Their joy at being alive was tempered, however, by the knowledge that Bautista and Chaddock were missing.

Tsurumoto said Chaddock had been behind him in those first frantic moments when they rushed to get out of the cabin. He said he assumed the Petaluma auto mechanic - who according to the men was an insulin-dependent diabetic - had turned around to retrieve medications.

Miller agonizes over what might have happened to Bautista. Did he make it into the water? Or perhaps get trapped by a canopy that hung over one of the walkways?

He also blames himself for not doing more to alert the men in another cabin as he passed by - even though he remembers opening the door.

All of the surviving men say they are angry at the boat company for what they say is their negligence in not properly training the crew or providing the proper equipment for emergencies.

The boat company, Baja Sportfishing, once worked out of San Diego, but owner Alexander Velez let the license expire last year. It was unclear whether the company had moved to another city or relocated to Mexico, where its boats departed. The Baja Sportfishing website said company officials could not respond to messages, and that all trips have been canceled.

The men said they were told that the boat's skipper was warned not to go out that Saturday night because of bad weather moving in. They also say he could have piloted the boat safely through the heavy swells had he headed more directly into them.

Levine said the crew "knew how to save themselves, except for the cook, who handed out life jackets. And he couldn't swim."

The men said they saw the body of Leslie Yee, 65, of Ceres, the lone confirmed death so far.

Letter from consulate

The group left San Felipe on Thursday morning armed with a letter from U.S. consulate officials that urged their safe passage home. The letter was necessary because the men lost their passports, driver's licenses and everything else they had with them when the boat went down.

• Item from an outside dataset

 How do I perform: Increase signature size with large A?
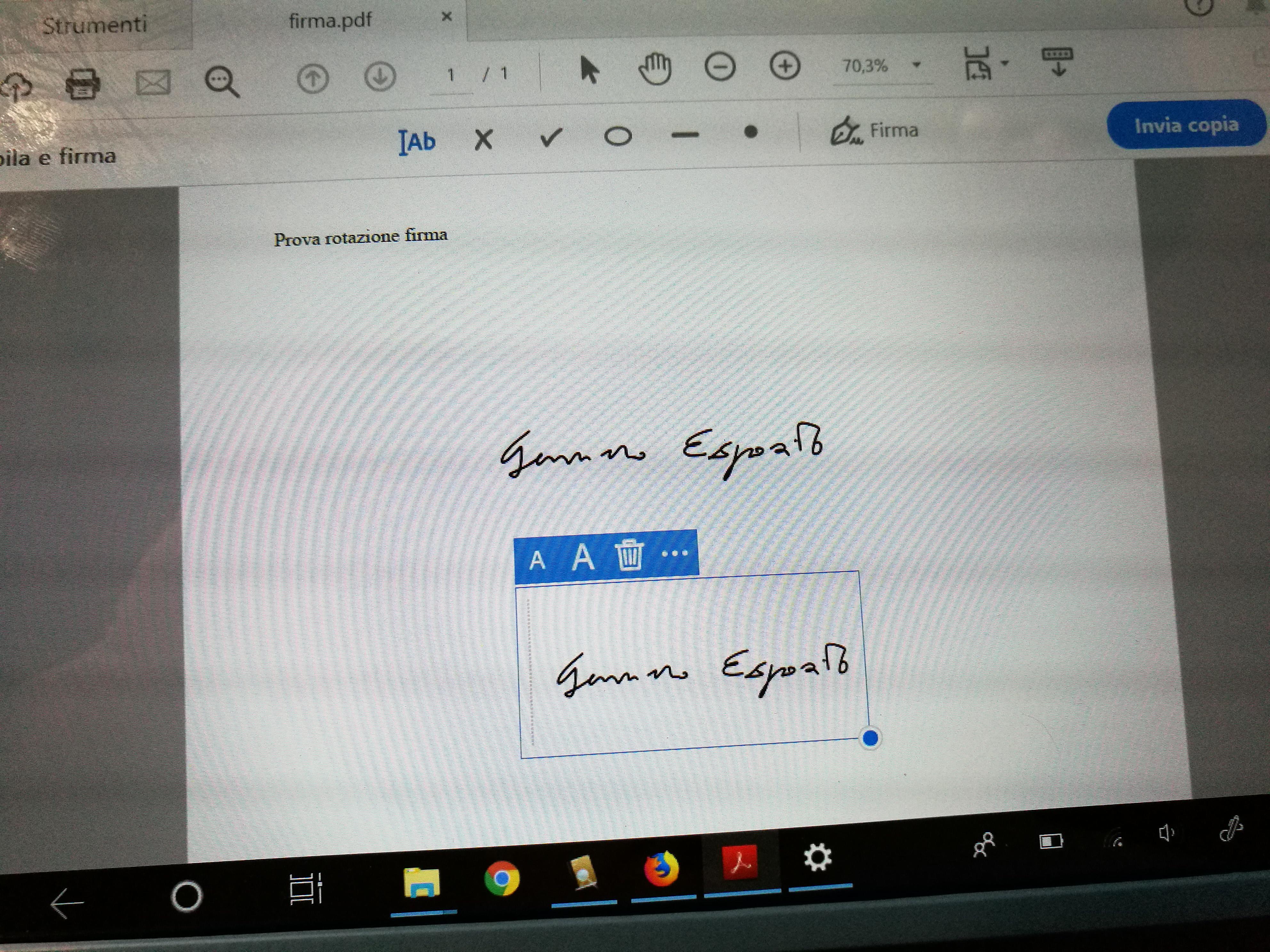(583, 557)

Nevertheless, they said they were hassled at the U.S. border by officials who told them they hadn't been made aware of their situation.

The men took turns driving Bautista's pickup home, and after arriving in Sonoma County on Thursday night, they stopped by his home in Penngrove.

Joelle Bautista said she was "very, very glad" to see them. But after listening to the men recount in detail what happened, she said she does not want to hear it again anytime soon.

"I'm just trying to keep it out of my mind because it must have been a terror for each and every one of them, including my husband," she said.

She said the U.S. Coast Guard informed her that they were planning to expand their search for her husband and the other missing men Friday to include an additional 800 nautical miles, on top of the 1,900 miles they've already scoured.

The Coast Guard is sending her daily emails containing maps of where the search has been conducted so far. She said she was told that divers also will attempt to reach the sunken boat once the search shifts into "recovery mode."

Joelle Bautista said she's heartened that the search already has surpassed the Mexican Navy's original deadline of 96 hours, and by the stories she's heard of men who have survived for as long as 12 days in similar conditions.

"We're just hopeful today is the day they find him," she said.